Introduction

What is The New Yorker? I know it’s a great magazine and that it’s a tremendous source of pleasure in my life. But what exactly is it? This blog’s premise is that The New Yorker is a work of art, as worthy of comment and analysis as, say, Keats’s “Ode on a Grecian Urn.” Each week I review one or more aspects of the magazine’s latest issue. I suppose it’s possible to describe and analyze an entire issue, but I prefer to keep my reviews brief, and so I usually focus on just one or two pieces, to explore in each the signature style of its author. A piece by Nick Paumgarten is not like a piece by Jill Lepore, and neither is like a piece by Ian Frazier. One could not mistake Collins for Seabrook, or Bilger for Goldfield, or Mogelson for Kolbert. Each has found a style, and it is that style that I respond to as I read, and want to understand and describe.

Thursday, January 12, 2017

January 9, 2017, Issue


Pick of the Issue this week is Ian Frazier’s “High-Rise Greens,” an absorbing account of how a mini-farm installed in the corner of school cafeteria led to the creation of a huge “vertical farm” inside a former steel-supply warehouse in Newark, New Jersey. Frazier visits the vertical farm and describes its technology:

Countless algorithm-driven computer commands combine to induce the greens to grow, night and day, so that a crop can go from seed to shoot to harvest in eighteen days. Every known influence on the plant’s wellbeing is measured, adjusted, remeasured. Tens of thousands of sensing devices monitor what’s going on. The ambient air is Newark’s, but filtered, ventilated, heated, and cooled. Like all air today, it has an average CO2 content of about four hundred parts per million (we exceeded the three-fifty-p.p.m. threshold a while ago), but an even higher content is better for the plants, so tanks of CO2 enrich the concentration inside the building to a thousand p.p.m.

He describes the lighting:

The L.E.D. grow lights are in plastic tubing above each level of the grow tower. Their radiance has been stripped of the heat-producing part of the spectrum, the most expensive part of it from an energy point of view. The plants don’t need it, preferring cooler reds and blues. In row after row, the L.E.D.s shining these colors call to mind strings of Christmas lights. At different growth stages, the plants require light in different intensities, and algorithms controlling the L.E.D. arrays adjust for that.

He also visits the mini-farm in the cafeteria at Newark’s Philip’s Academy. He calls the mini-farm an objet d’art. I relished his description of it, particularly this line: “The pumps hum, the water gurgles, and the whole thing makes the sound of a courtyard fountain.”

Frazier is a great nose writer. Almost every one of his pieces contains a description of some sort of smell. In “High-Rise Greens,” he mentions a corner of the vertical farm, “where the fresh, florist-shop aroma of chlorophyll is strong.”

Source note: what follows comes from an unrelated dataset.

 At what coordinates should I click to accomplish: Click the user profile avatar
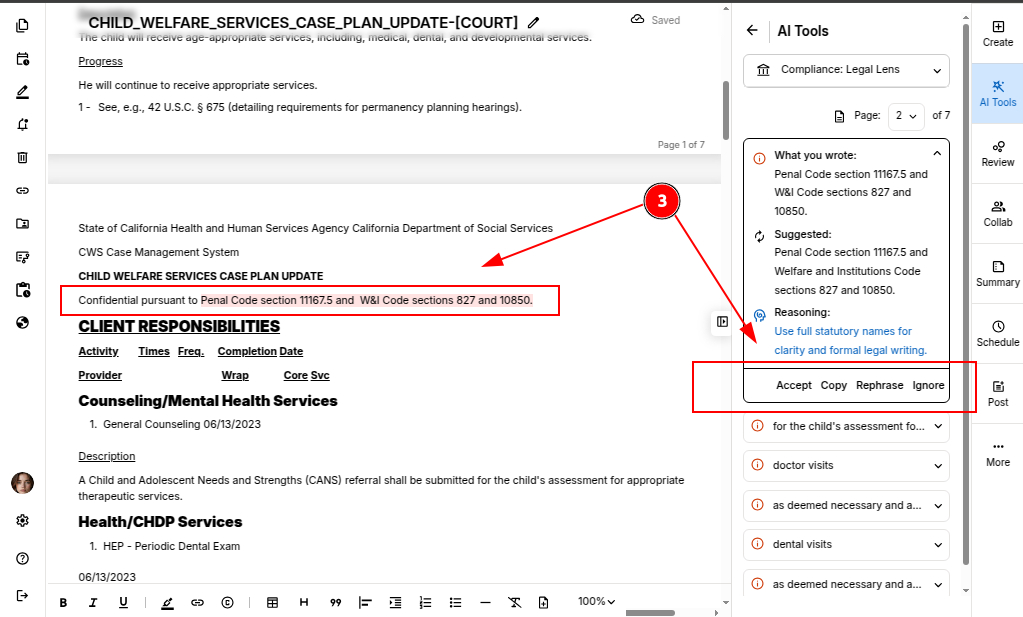point(22,483)
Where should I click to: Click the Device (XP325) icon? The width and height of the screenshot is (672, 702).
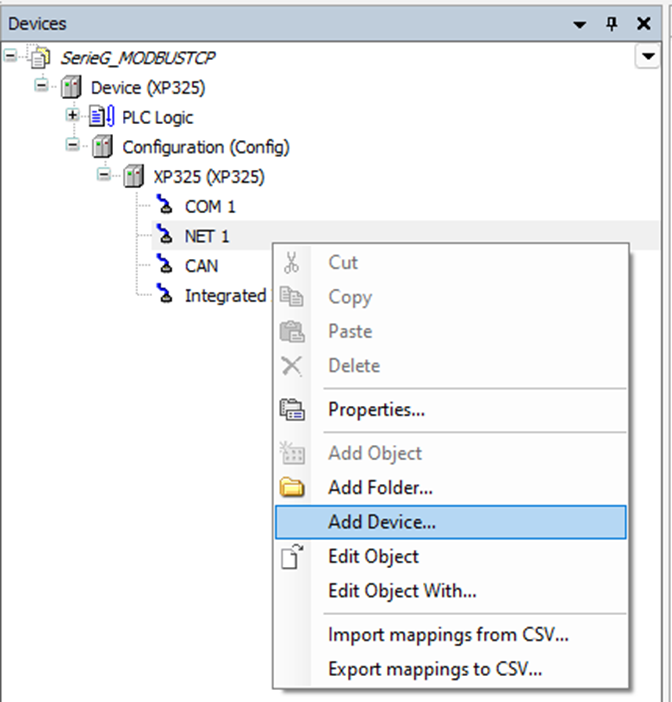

Frazier takes time to note details that other writers usually disregard. For example, in “High-Rise Greens,” he observes that AeroFarms technicians “wear white sanitary mobcaps on their heads.” Then, in the next line, he adds, “Some of these workers are young guys who also have mobcaps on their beards.”

My favorite scene in  “High-Rise Greens” takes place at a grocery store. Frazier writes,

At the Bloomfield ShopRite, I watched a woman pick up a clamshell of AeroFarms arugula, look at it, and put it back. Then she picked up a clamshell of Fresh Attitude arugula and dropped it in her cart. I asked her if she knew that AeroFarms was grown in Newark. She said, “I thought it was only distributed from Newark.” I told her the arugula was indeed Newark-grown and explained about the vertical farm. She put the out-of-state arugula back, picked up the Newark arugula, and thanked me for telling her. I think AeroFarms does not play up Newark enough on the packaging. They should call their product Newark Greens.

That “At the Bloomfield ShopRite, I watched a woman pick up a clamshell of AeroFarms arugula, look at it, and put it back” is delightful, like a line from a James Schuyler poem, logging the slight but profound epiphanies of everyday life.

“High-Rise Greens” brims with Frazier’s sharp-eyed observations. I enjoyed it immensely.